Assets

Declarative file bundles — config files, certs, ACLs — mounted into containers.

asset lets you declare files (or URL-fetched bytes) once, and any deployment can mount them. Voodu materialises them on the host under /opt/voodu/assets/... so containers see them as bind volumes.

Source: examples/asset/

Why use asset blocks

Without asset, you have three bad options:

  1. Bake the file into the image — every config change rebuilds.
  2. docker cp after deploy — manual, brittle, drifts.
  3. volumes = ["/host/path:/in/container"] — host path must already exist; not declarative.

asset solves this: files travel with the manifest, materialise atomically on the server, mount as bind volumes. Content changes drive a rolling restart automatically (content-addressed digest → spec hash).

Sources

Three source kinds:

asset "data" "redis-config" {
  # 1. Local file read at apply time on the operator's machine.
  configuration = file("./redis/redis.conf")

  # 2. Fetched server-side at reconcile time; cached by ETag.
  users_acl = url("https://r2.example.com/configs/redis-users.acl")

  # 3. Inline string — embedded verbatim.
  motd = "Welcome to production redis"
}
SourceResolved whenUse for
file("./path")Apply time, client-sideFiles you edit alongside the manifest
url("https://...")Reconcile time, server-sidePre-signed URLs (S3/R2) for private bytes that shouldn't ship through git
"literal string"Embedded in manifestTiny snippets, MOTDs, version banners

Scoped vs unscoped

# Scoped — referenced as ${asset.data.redis-config.configuration}
asset "data" "redis-config" {
  configuration = file("./redis/redis.conf")
}

# Unscoped — referenced as ${asset.ca-bundle.pem}
asset "ca-bundle" {
  pem = file("./tls/ca-bundle.pem")
}

Scoped (4-segment ref): the common case. Tied to a specific scope, easy to colocate with consumer resources.
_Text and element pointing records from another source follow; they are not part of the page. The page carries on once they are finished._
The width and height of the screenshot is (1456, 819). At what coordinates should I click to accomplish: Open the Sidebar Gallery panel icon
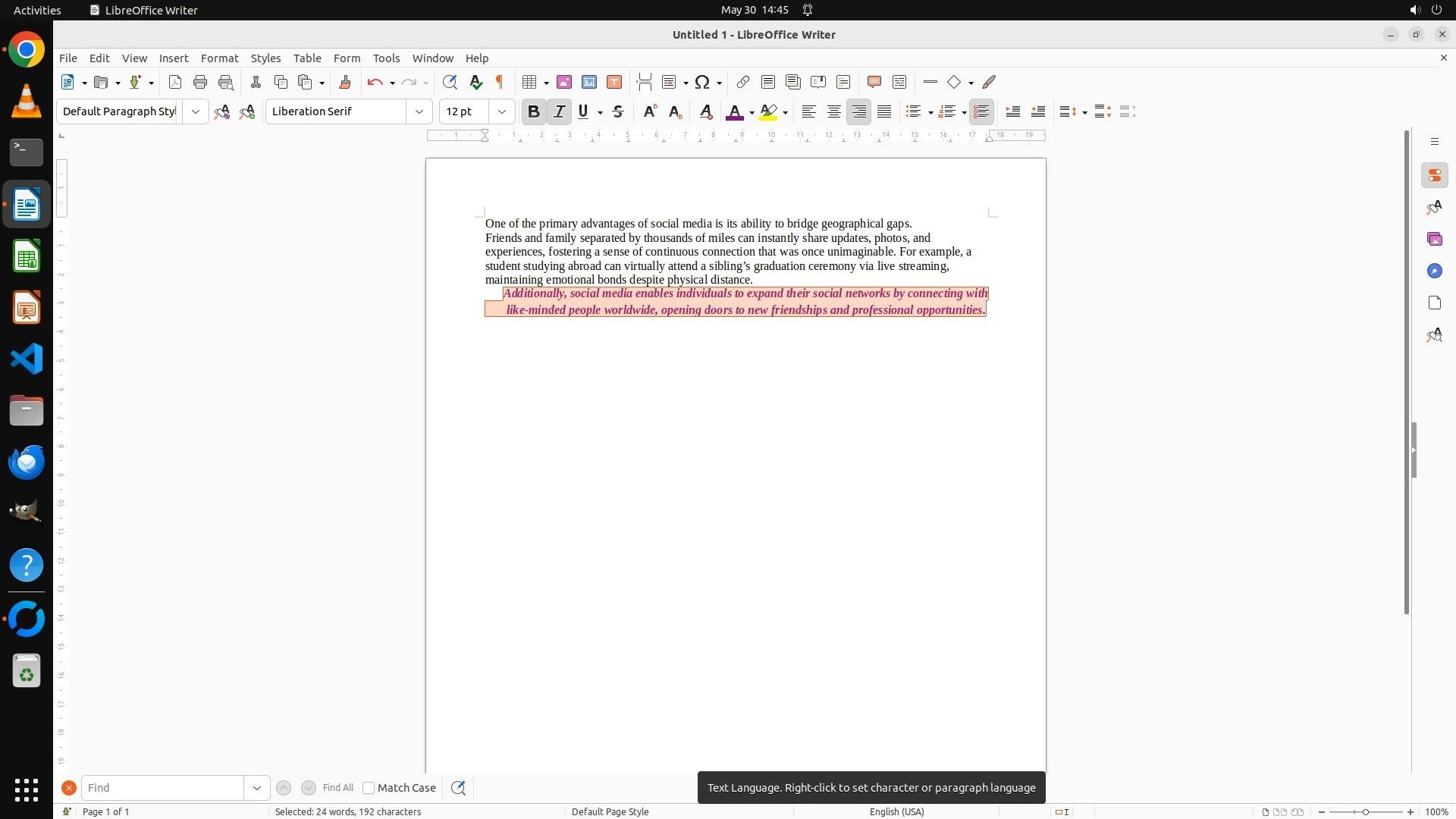pos(1434,239)
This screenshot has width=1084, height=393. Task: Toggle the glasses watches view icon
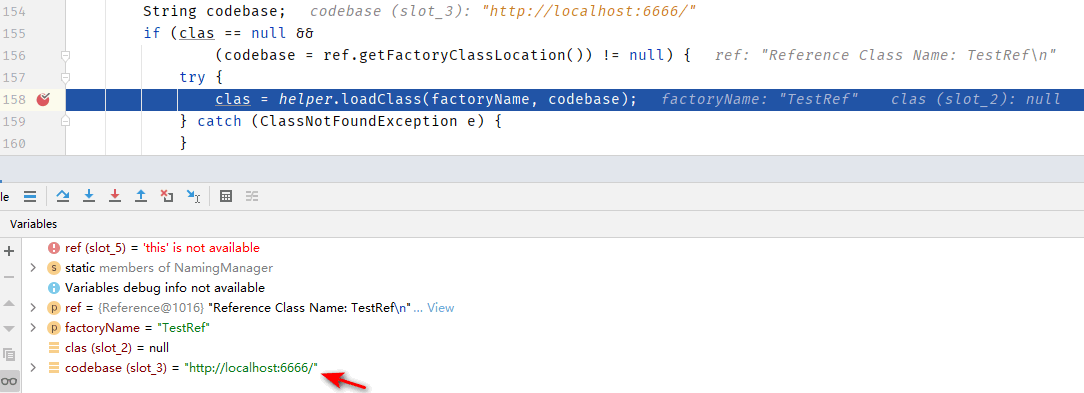click(x=10, y=381)
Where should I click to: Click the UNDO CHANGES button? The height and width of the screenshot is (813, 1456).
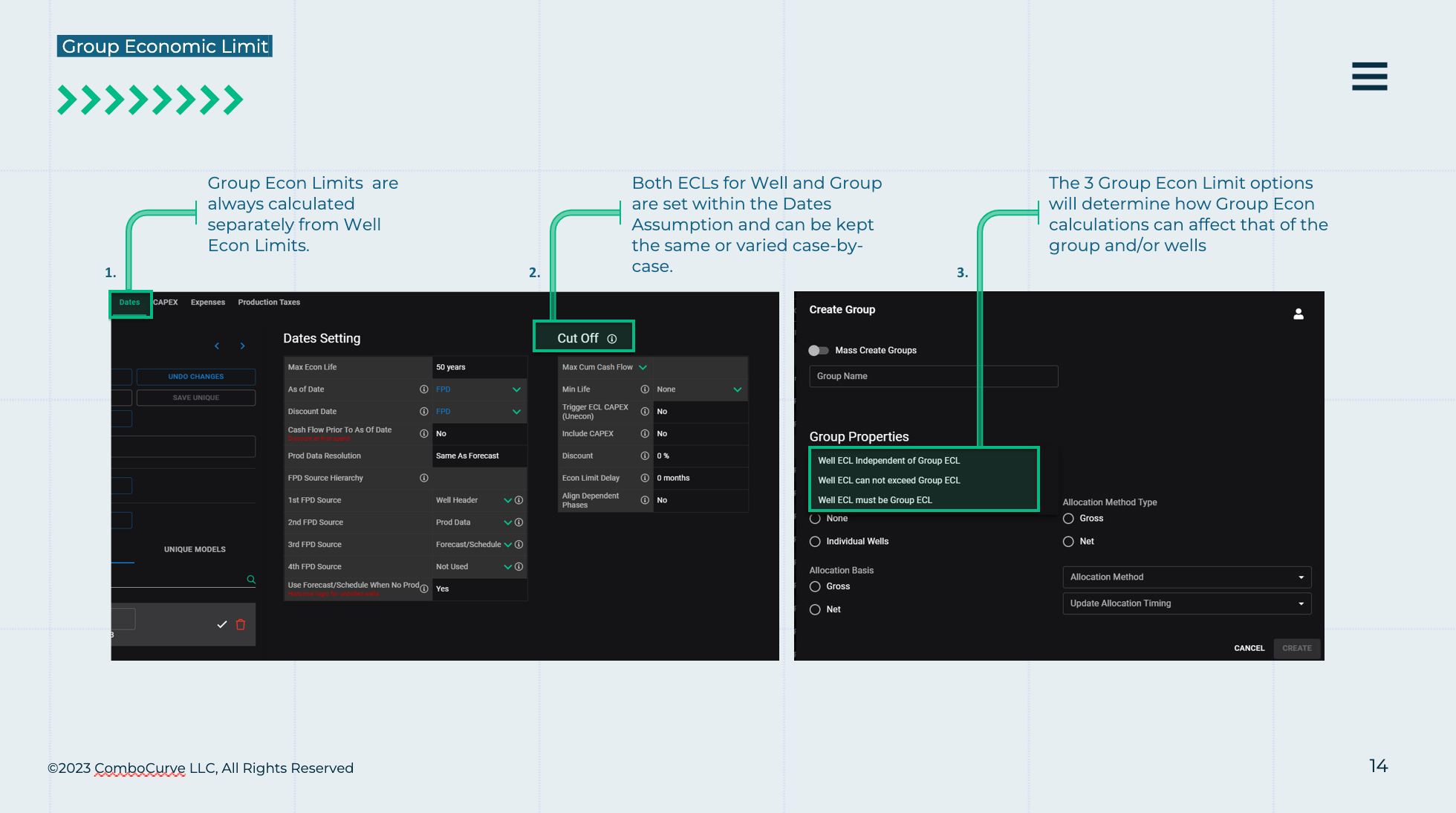point(195,377)
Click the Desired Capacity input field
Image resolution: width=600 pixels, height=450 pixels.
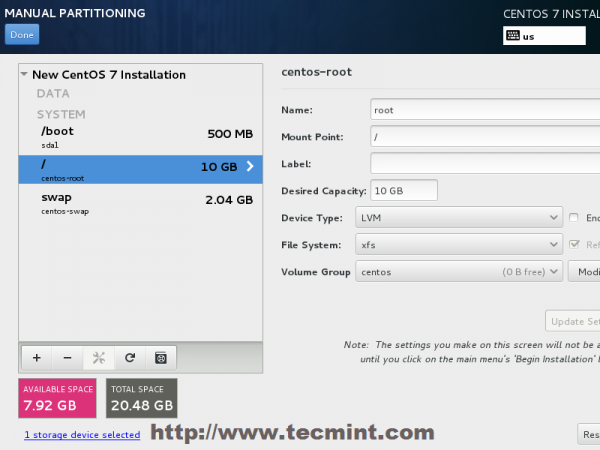tap(403, 190)
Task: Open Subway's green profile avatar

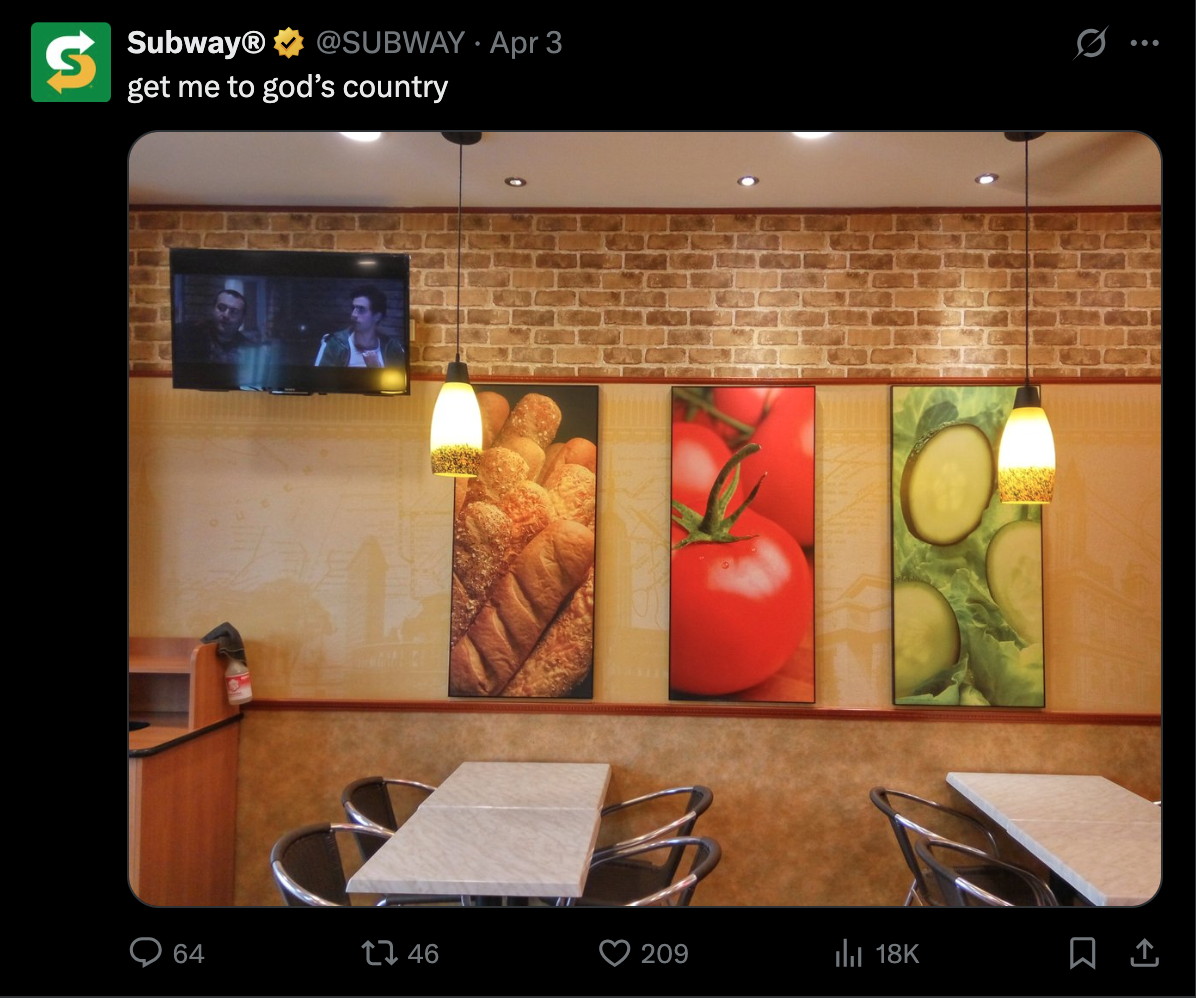Action: 71,62
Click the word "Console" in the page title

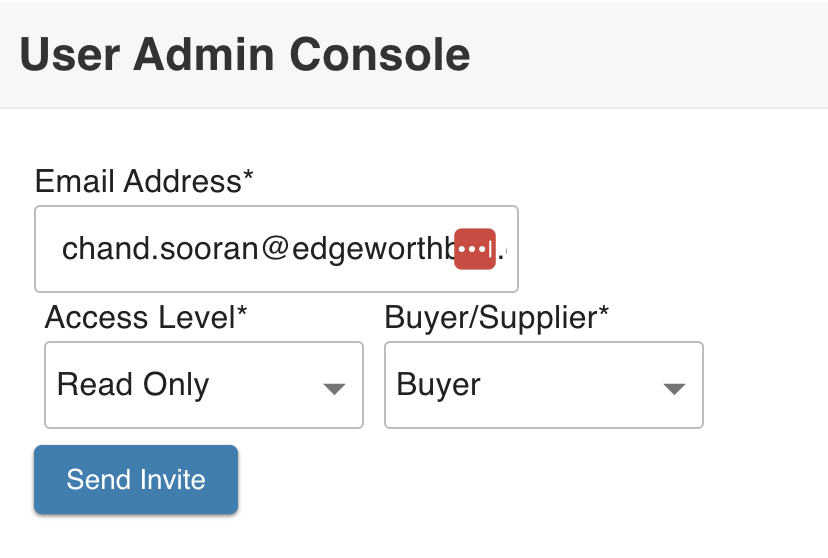coord(395,54)
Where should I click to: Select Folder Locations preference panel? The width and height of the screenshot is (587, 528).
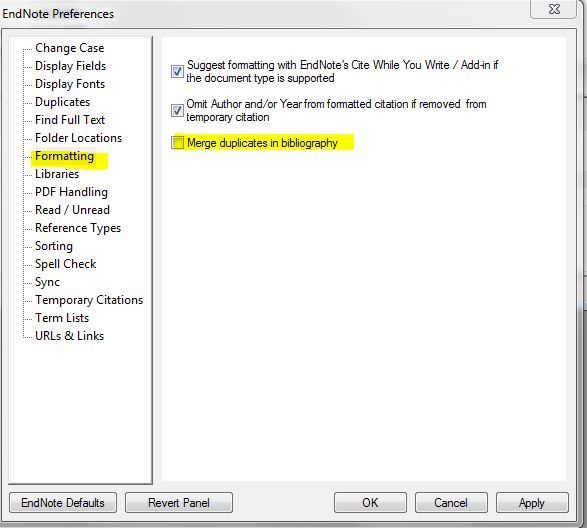[79, 138]
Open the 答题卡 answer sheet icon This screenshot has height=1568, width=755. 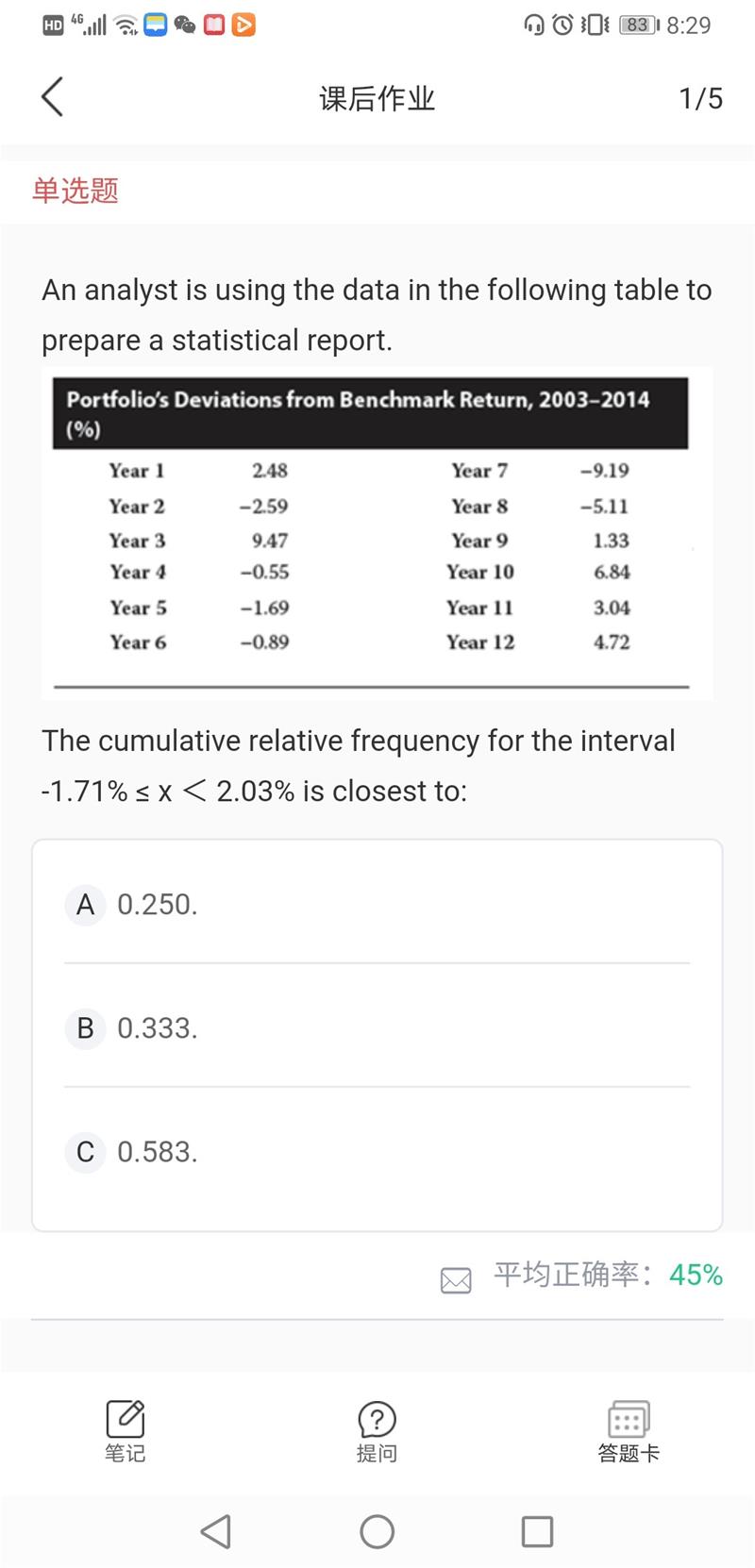pyautogui.click(x=629, y=1420)
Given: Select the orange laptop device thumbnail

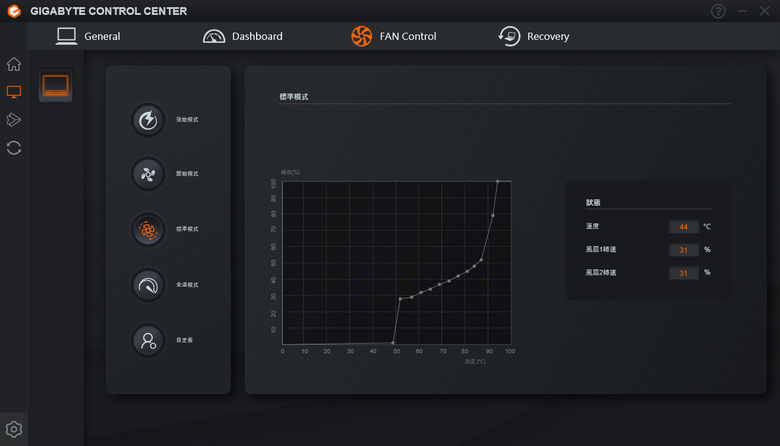Looking at the screenshot, I should coord(56,86).
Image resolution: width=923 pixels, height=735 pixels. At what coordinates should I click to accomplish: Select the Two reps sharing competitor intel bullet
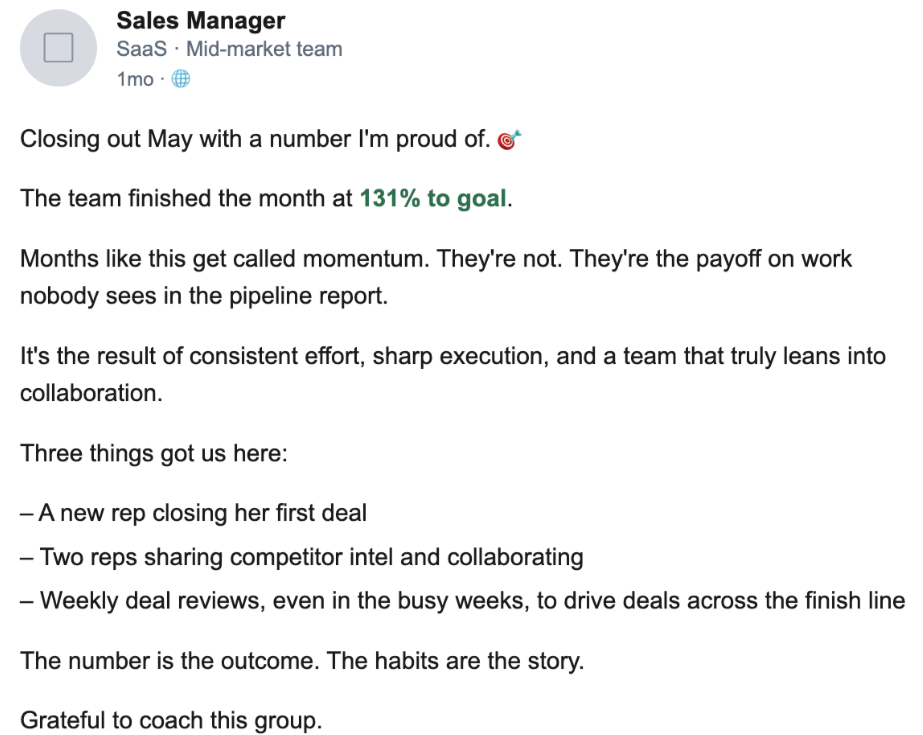pos(302,557)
Unscoped (3-segment ref): shared bytes (CA bundles, common ACLs, MOTDs) that don't belong to a specific tenant. Address from any scope.

Mounting into a deployment

with-deployment.hcl
asset "clowk-lp" "web-config" {
  runtime = file("./web/config.json")
}

deployment "clowk-lp" "web" {
  image    = "ghcr.io/clowk/web:latest"
  replicas = 2
  ports    = ["8080"]

  volumes = [
    "${asset.clowk-lp.web-config.runtime}:/etc/web/config.json:ro",
  ]

  env = {
    PORT        = "8080"
    CONFIG_FILE = "/etc/web/config.json"
  }

  health_check = "/healthz"
}

ingress "clowk-lp" "web" {
  host = "web.example.com"
  port = 8080

  tls {
    email = "ops@example.com"
  }
}

The flow:

  1. You edit ./web/config.json on your machine
  2. voodu apply -f voodu.hcl reads the file, embeds the bytes in the manifest, POSTs to the server
  3. Server materialises /opt/voodu/assets/clowk-lp/web-config/runtime
  4. The deployment handler resolves ${asset.clowk-lp.web-config.runtime} to the host path and mounts it as a bind volume read-only
  5. The container at /etc/web/config.json sees the file

Content changes → rolling restart. Edit config.json, re-apply — content hash changes, spec hash changes, voodu rolls the deployment. No restart command, no docker cp.

Asset keys vs filenames

The key in the asset body (runtime, pem, users_acl) is an identifier — alphanumeric, underscore, hyphen, no dots. It maps to a file under /opt/voodu/assets/<scope>/<name>/<key> on the host.

The filename inside the container is set by the mount target in volumes:

volumes = [
  "${asset.clowk-lp.web-config.runtime}:/etc/web/config.json:ro",
                                       │                       └─ ro = read-only
                                       └─ container-side path & filename
]

So the same asset can mount under different paths in different containers.